[Data items]
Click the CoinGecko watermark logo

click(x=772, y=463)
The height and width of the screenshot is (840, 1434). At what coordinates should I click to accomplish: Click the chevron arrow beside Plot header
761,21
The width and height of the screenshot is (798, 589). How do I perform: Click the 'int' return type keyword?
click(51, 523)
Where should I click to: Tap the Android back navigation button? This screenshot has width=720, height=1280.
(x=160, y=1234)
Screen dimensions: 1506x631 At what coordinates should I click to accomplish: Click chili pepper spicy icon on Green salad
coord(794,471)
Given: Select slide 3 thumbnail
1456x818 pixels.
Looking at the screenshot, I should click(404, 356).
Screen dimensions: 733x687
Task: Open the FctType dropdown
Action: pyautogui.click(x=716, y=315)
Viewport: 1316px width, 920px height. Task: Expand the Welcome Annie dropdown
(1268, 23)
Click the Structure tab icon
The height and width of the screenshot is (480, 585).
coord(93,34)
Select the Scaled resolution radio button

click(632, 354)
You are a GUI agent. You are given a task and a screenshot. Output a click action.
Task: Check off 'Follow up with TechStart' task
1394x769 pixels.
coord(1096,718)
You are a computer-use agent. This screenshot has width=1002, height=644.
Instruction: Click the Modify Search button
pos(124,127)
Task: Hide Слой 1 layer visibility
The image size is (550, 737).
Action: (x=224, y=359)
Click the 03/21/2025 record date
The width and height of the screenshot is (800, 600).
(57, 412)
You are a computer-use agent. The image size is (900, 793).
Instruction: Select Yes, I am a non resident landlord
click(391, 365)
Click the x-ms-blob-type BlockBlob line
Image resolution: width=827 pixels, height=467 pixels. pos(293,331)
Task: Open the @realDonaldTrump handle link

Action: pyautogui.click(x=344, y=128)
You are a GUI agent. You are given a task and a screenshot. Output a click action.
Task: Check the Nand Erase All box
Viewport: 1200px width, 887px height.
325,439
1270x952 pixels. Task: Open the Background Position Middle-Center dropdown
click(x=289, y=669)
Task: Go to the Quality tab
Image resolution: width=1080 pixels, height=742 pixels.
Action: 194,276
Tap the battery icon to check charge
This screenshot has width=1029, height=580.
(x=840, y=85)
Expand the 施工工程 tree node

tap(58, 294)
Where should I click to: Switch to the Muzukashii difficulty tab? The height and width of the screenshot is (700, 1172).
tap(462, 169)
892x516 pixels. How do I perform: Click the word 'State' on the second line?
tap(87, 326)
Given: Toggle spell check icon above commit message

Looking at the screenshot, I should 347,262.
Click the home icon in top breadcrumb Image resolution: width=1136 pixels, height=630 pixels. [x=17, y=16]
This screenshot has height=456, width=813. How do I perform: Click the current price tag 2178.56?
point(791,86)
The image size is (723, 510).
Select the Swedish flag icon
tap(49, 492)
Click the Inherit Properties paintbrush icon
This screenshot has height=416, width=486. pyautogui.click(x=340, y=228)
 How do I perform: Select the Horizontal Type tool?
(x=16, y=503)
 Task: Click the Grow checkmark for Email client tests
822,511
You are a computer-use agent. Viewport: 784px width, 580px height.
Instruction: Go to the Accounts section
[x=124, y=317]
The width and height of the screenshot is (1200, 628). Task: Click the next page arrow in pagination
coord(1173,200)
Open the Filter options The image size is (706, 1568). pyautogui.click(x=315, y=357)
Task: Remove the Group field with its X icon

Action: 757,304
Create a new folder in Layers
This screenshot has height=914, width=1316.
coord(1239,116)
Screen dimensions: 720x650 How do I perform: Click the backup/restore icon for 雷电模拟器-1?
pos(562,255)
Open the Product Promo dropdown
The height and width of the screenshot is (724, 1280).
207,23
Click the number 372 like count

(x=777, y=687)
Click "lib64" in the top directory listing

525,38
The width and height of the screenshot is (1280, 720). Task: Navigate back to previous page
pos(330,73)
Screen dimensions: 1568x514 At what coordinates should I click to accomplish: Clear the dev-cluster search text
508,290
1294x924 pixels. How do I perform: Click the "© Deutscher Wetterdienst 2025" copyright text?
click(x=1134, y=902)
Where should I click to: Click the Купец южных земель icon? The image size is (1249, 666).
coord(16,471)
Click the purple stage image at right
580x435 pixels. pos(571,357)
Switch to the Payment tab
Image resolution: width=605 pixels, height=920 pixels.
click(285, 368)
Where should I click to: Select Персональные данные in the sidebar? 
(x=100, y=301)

[The problem] Using the data above, reproduce exactly the lines between those holding "The image size is (550, 737)." and "Open the Filter", inclusive, and no others.

[Finished task]
The image size is (550, 737).
Action: (x=224, y=359)
Click the 03/21/2025 record date
The width and height of the screenshot is (800, 600).
(57, 412)
You are a computer-use agent. The image size is (900, 793).
Instruction: Select Yes, I am a non resident landlord
click(391, 365)
Click the x-ms-blob-type BlockBlob line
Image resolution: width=827 pixels, height=467 pixels. pos(293,331)
Task: Open the @realDonaldTrump handle link

Action: pyautogui.click(x=344, y=128)
You are a GUI agent. You are given a task and a screenshot. Output a click action.
Task: Check the Nand Erase All box
Viewport: 1200px width, 887px height.
325,439
1270x952 pixels. Task: Open the Background Position Middle-Center dropdown
click(x=289, y=669)
Task: Go to the Quality tab
Image resolution: width=1080 pixels, height=742 pixels.
Action: 194,276
Tap the battery icon to check charge
This screenshot has width=1029, height=580.
(x=840, y=85)
Expand the 施工工程 tree node

tap(58, 294)
Where should I click to: Switch to the Muzukashii difficulty tab? The height and width of the screenshot is (700, 1172).
tap(462, 169)
892x516 pixels. How do I perform: Click the word 'State' on the second line?
tap(87, 326)
Given: Toggle spell check icon above commit message

Looking at the screenshot, I should 347,262.
Click the home icon in top breadcrumb Image resolution: width=1136 pixels, height=630 pixels. [x=17, y=16]
This screenshot has height=456, width=813. How do I perform: Click the current price tag 2178.56?
point(791,86)
The image size is (723, 510).
Select the Swedish flag icon
tap(49, 492)
Click the Inherit Properties paintbrush icon
This screenshot has height=416, width=486. pyautogui.click(x=340, y=228)
 How do I perform: Select the Horizontal Type tool?
(x=16, y=503)
 Task: Click the Grow checkmark for Email client tests
822,511
You are a computer-use agent. Viewport: 784px width, 580px height.
Instruction: Go to the Accounts section
[x=124, y=317]
The width and height of the screenshot is (1200, 628). Task: Click the next page arrow in pagination
coord(1173,200)
Open the Filter options The image size is (706, 1568). pyautogui.click(x=315, y=357)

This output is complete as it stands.